I’m confident that a great many residents of York County, Pennsylvania and surrounding areas would find they too have ancestors who served at the camp, or were possibly prisoners there.
In an unusual chain of events during March 2001, I had the opportunity to meet Ron Bissett, a Canadian man with a similar connection to Camp Security. Following a business trip to eastern Canada, Ron journeyed to the area so he could walk the site where his ancestor was a prisoner over 200 years earlier.
When Ron and I met that afternoon, we immediately embraced and felt a rush of emotion. Here were two men that met as strangers, but after a short while left the site as everlasting friends.
During our meeting, Ron and I learned some fascinating things about our connection to Camp Security:
- Ron’s ancestor was a prisoner at the camp during my ancestor’s tour-of-duty there.
- Ron’s ancestor was named Andrew Bissett while mine was named Andrew Stough.
- Each of these ancestors were our fifth great-grandfathers.
- While my ancestor served his tour of duty and returned to his family, Ron’s succumbed to illness and died at Camp Security. His unmarked grave is somewhere at the site, waiting to be discovered.
Fundraising campaign begins…
Non-profit group “The Conservation Fund” (TCF) has purchased the final tract of Camp Security property, ensuring its survival for future generations to enjoy.
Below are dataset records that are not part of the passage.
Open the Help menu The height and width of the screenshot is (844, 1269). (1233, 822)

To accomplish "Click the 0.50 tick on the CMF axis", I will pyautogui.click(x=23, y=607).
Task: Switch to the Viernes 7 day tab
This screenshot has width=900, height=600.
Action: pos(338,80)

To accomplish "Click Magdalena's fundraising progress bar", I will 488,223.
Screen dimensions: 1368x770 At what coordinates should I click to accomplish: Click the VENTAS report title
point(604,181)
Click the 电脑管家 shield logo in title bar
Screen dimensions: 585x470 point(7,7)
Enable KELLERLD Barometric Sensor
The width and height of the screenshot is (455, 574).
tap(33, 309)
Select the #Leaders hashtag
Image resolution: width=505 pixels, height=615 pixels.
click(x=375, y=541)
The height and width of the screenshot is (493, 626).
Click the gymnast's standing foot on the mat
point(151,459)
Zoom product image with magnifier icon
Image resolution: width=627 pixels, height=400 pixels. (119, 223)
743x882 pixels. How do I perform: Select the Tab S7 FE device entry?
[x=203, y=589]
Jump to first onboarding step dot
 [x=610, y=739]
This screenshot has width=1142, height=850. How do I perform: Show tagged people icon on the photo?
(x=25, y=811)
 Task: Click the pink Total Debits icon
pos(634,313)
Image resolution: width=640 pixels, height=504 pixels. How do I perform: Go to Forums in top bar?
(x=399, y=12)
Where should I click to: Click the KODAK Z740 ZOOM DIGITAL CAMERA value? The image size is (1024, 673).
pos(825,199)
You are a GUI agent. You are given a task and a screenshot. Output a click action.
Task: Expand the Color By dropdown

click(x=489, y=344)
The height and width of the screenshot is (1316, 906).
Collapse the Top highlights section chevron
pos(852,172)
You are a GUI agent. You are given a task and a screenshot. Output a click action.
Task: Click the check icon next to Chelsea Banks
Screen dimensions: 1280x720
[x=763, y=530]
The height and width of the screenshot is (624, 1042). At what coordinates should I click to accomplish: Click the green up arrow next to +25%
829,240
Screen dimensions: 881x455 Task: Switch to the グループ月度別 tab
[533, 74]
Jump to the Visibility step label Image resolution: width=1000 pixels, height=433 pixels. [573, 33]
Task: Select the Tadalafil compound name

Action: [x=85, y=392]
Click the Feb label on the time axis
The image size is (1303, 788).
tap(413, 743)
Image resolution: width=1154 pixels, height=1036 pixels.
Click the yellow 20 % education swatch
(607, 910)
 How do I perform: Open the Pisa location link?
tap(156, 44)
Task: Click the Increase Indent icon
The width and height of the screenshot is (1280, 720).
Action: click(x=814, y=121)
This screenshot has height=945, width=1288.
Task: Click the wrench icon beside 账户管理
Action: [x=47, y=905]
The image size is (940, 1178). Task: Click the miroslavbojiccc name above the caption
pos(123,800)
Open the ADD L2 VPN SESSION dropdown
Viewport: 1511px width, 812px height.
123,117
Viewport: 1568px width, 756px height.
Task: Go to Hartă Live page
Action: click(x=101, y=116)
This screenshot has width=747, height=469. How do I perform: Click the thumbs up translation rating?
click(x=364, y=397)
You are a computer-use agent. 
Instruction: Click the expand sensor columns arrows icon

The selling price of the property was just over $1 million which was much less than the $4 million the developer originally was asking for. In order for the title of this land to be transferred to Springettsbury Township, TFC needs to be repaid for the generous loan they gave for the purchase.
The Friends of Camp Security organized an English Tea gathering which was the start of their efforts to raise the funds to repay TCF. Janet Johnson, Archaeology Curator with The State Museum of Pennsylvania even shared some artifacts found at Camp Security during the 1979 archaeological dig.
Hosted by Jill and Les Jones, the event was attended by many important supporters including:
- Todd McNew: GIS Planning & Real Estate Representative, The Conservation Fund
- Janet Johnson: Archeology Curator, The State Museum of Pennsylvania
- Betsy Merritt, Deputy General Council, The Natural Trust For Historic Preservation
- Julie Landis and George Dvoryak, Springettsbury Township Board of Supervisors
- Barbara Bair, York County Treasurer
- Keith Gillespie, Pennsylvania State Representative, 47th Legislative District
- Chris Reilly and Doug Hoke – York County Commissioners
Howard Mayo (right) is shown above speaking to other guest at the English Tea event organized by Friends of Camp Security. Examples of some artifacts found at Camp Security are shown on display at the end of the pool table.
The Friends of Camp Security have already raised $350,000 and are asking for the public’s assistance in raising the remaining $650,000 to repay TCF. ALL money donated will be used towards the loan repayment. Camp Security was occupied four times as long as Valley Forge, and contains an unimaginable amount of artifacts still to be discovered and researched. We can’t let this opportunity slip away.
Camp Security is more than York County history. Camp Security is more than Pennsylvania history. Camp Security IS United States history, and every member of this great country should be proud that this historic treasure has been saved.
How you can help…
Please be sure to send this story to everyone who may be interested including friends, family, coworkers, regional and national news organizations, veteran organizations, etc. On behalf of Friends of Camp Security, we thank you for your continued support.
Donation pledge agreements can be obtained by contacting me, or you may send donations directly to:
Friends of Camp Security
P.O. Box 20008
York, PA 17402
- The last time I walked at Camp Security was the day I met Ron Bissett in March 2001 when Camp Security was being threatened. Now that the camp has been saved, I hope to meet him there again one day.